++++ Records to process

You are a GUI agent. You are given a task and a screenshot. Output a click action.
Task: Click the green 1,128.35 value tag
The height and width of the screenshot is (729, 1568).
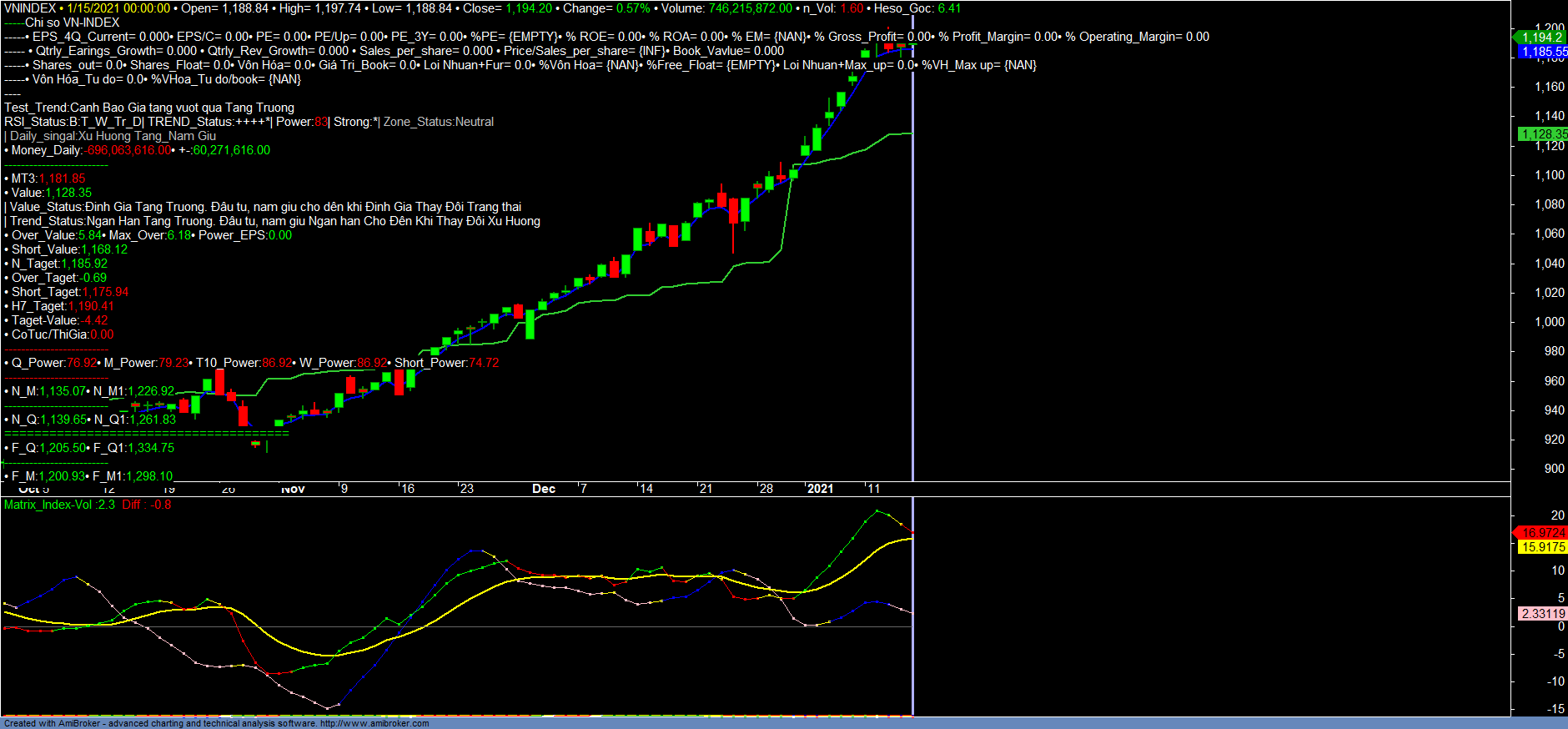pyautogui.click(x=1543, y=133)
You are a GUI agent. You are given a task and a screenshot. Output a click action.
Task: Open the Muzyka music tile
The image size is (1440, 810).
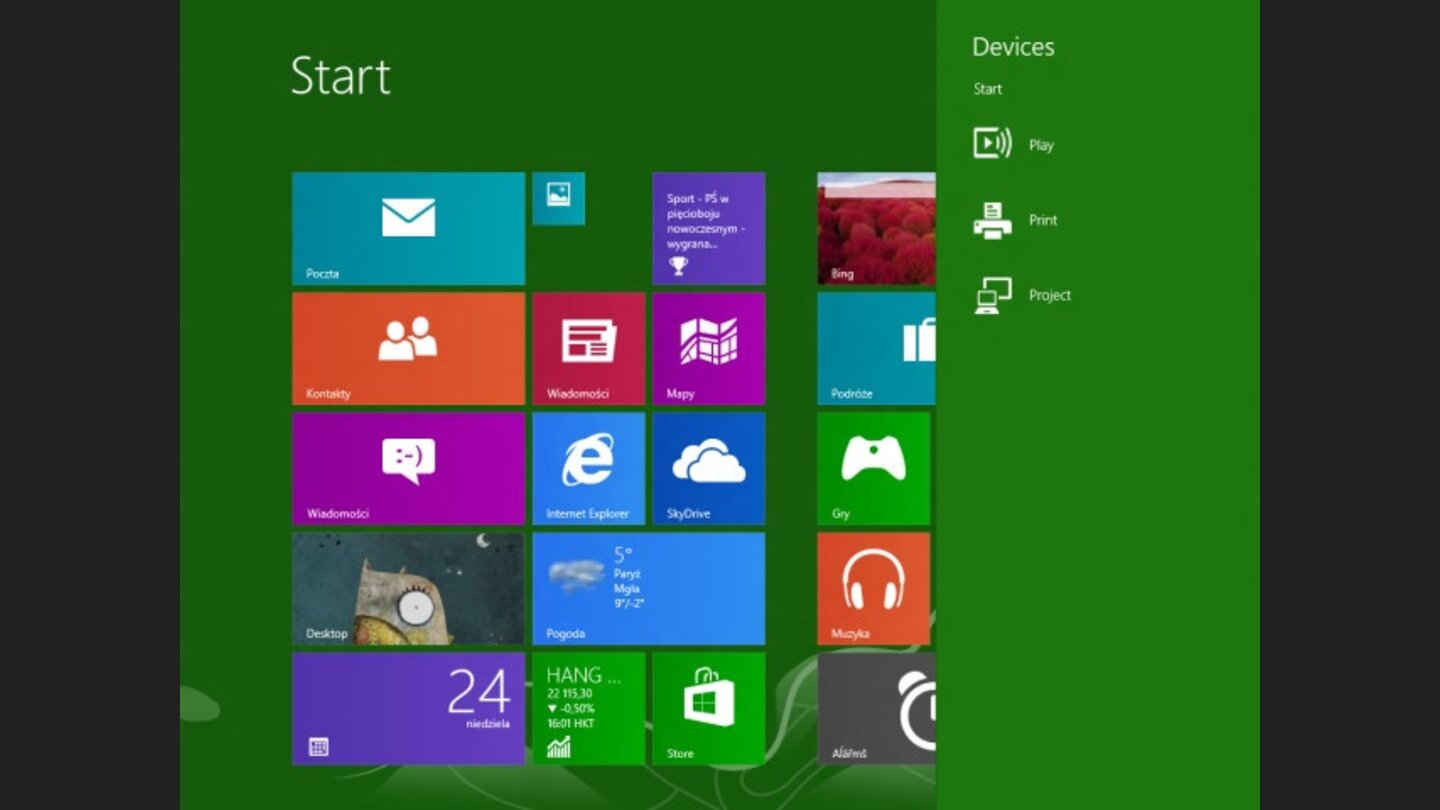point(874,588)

++++++++

■ Task details
Send back the listing exactly as it stands. Do not include the pictures.

■ Answer to this exercise
You are a GUI agent. You are given a task and a screenshot. Output a click action.
Task: Click the green 1,128.35 value tag
The height and width of the screenshot is (729, 1568).
pyautogui.click(x=1543, y=133)
You are a GUI agent. You are given a task and a screenshot. Output a click action.
Task: Open the Muzyka music tile
The image size is (1440, 810).
point(874,588)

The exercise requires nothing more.